The roots of Ondine date back to 1985 when founder Reijo Kiilunen released the very first Ondine album under the auspices of the renowned Finnish Kuhmo Chamber Music Festival. The label's initial mission was to produce one live album at the Festival each season. The fourth album, however, featured Einojuhani Rautavaara's opera Thomas (ODE 704-2), raising major international attention and opening the ground for overseas distribution. Kiilunen, who was running the Festival's concert agency and had begun the recording activity part-time, soon decided to devote himself fully to the development of this new business, producing and editing the first 50 releases himself.

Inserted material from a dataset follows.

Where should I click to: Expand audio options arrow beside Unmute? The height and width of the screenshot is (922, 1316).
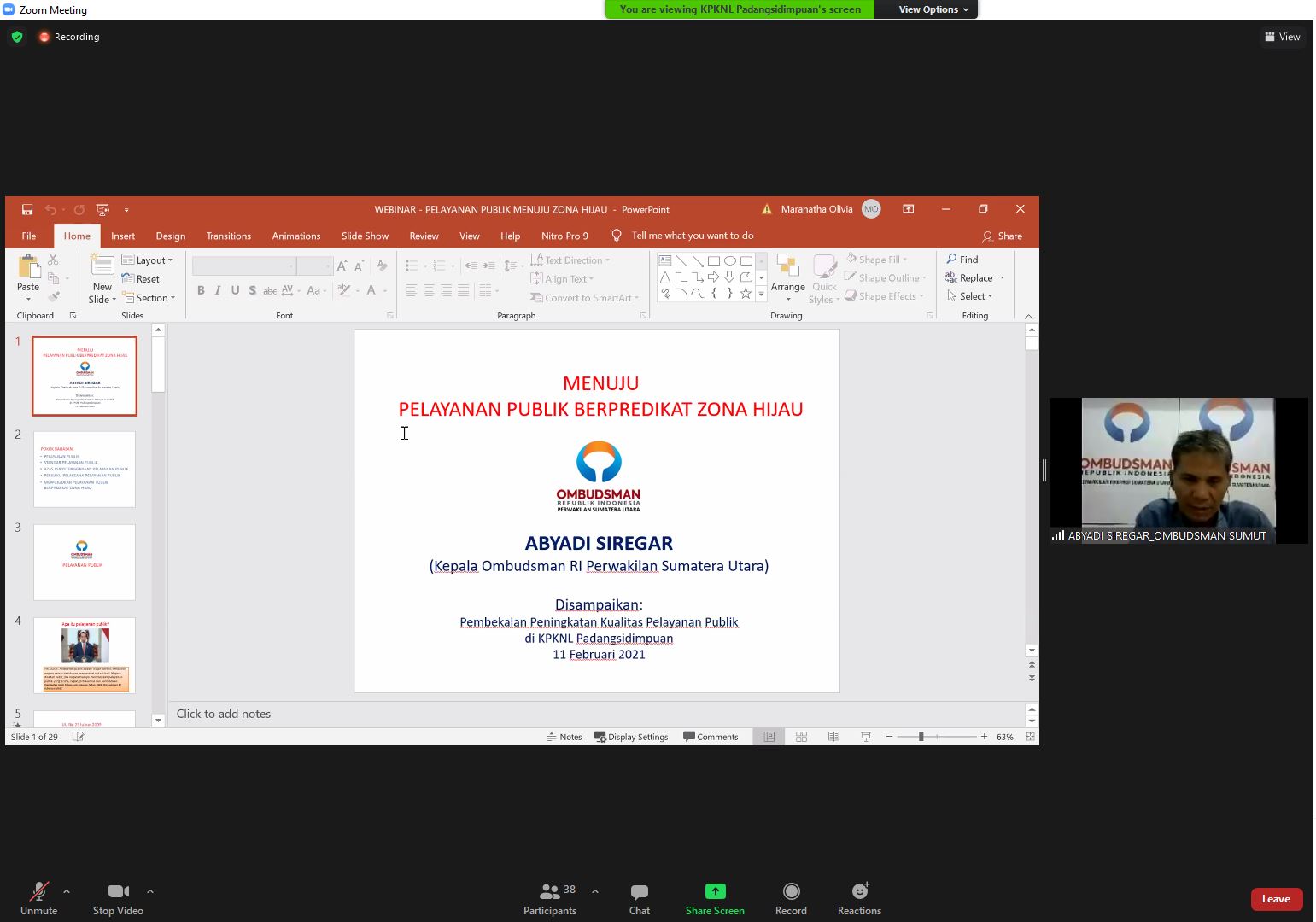(67, 891)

Since 2009 the company has been a part of the Naxos Group.

Today Ondine's extensive catalogue includes nearly 600 recordings of artists and ensembles such as conductor and pianist Christoph Eschenbach, conductors Vladimir Ashkenazy, Vasily Petrenko, Mikhail Pletnev, Esa-Pekka Salonen, Hannu Lintu, Jukka-Pekka Saraste, Sakari Oramo, Leif Segerstam and John Storgårds, orchestras such as The Philadelphia Orchestra, Orchestre de Paris, London Sinfonietta, Bavarian Radio Symphony Orchestra, BBC Symphony Orchestra, Los Angeles Philharmonic, Russian National Orchestra, Czech Philharmonic, Finnish Radio Symphony Orchestra, Helsinki Philharmonic and Tampere Philharmonic, sopranos Soile Isokoski and Karita Mattila, baritone Dmitri Hvorostovsky and Gerald Finley, violinist Christian Tetzlaff, violist David Aaron Carpenter, cellist Truls Mørk and pianist Olli Mustonen.

The label has also had a long and fruitful association with Finnish composers Einojuhani Rautavaara, Magnus Lindberg and Kaija Saariaho, having recorded the premieres of many of their works and garnering many awards along the way.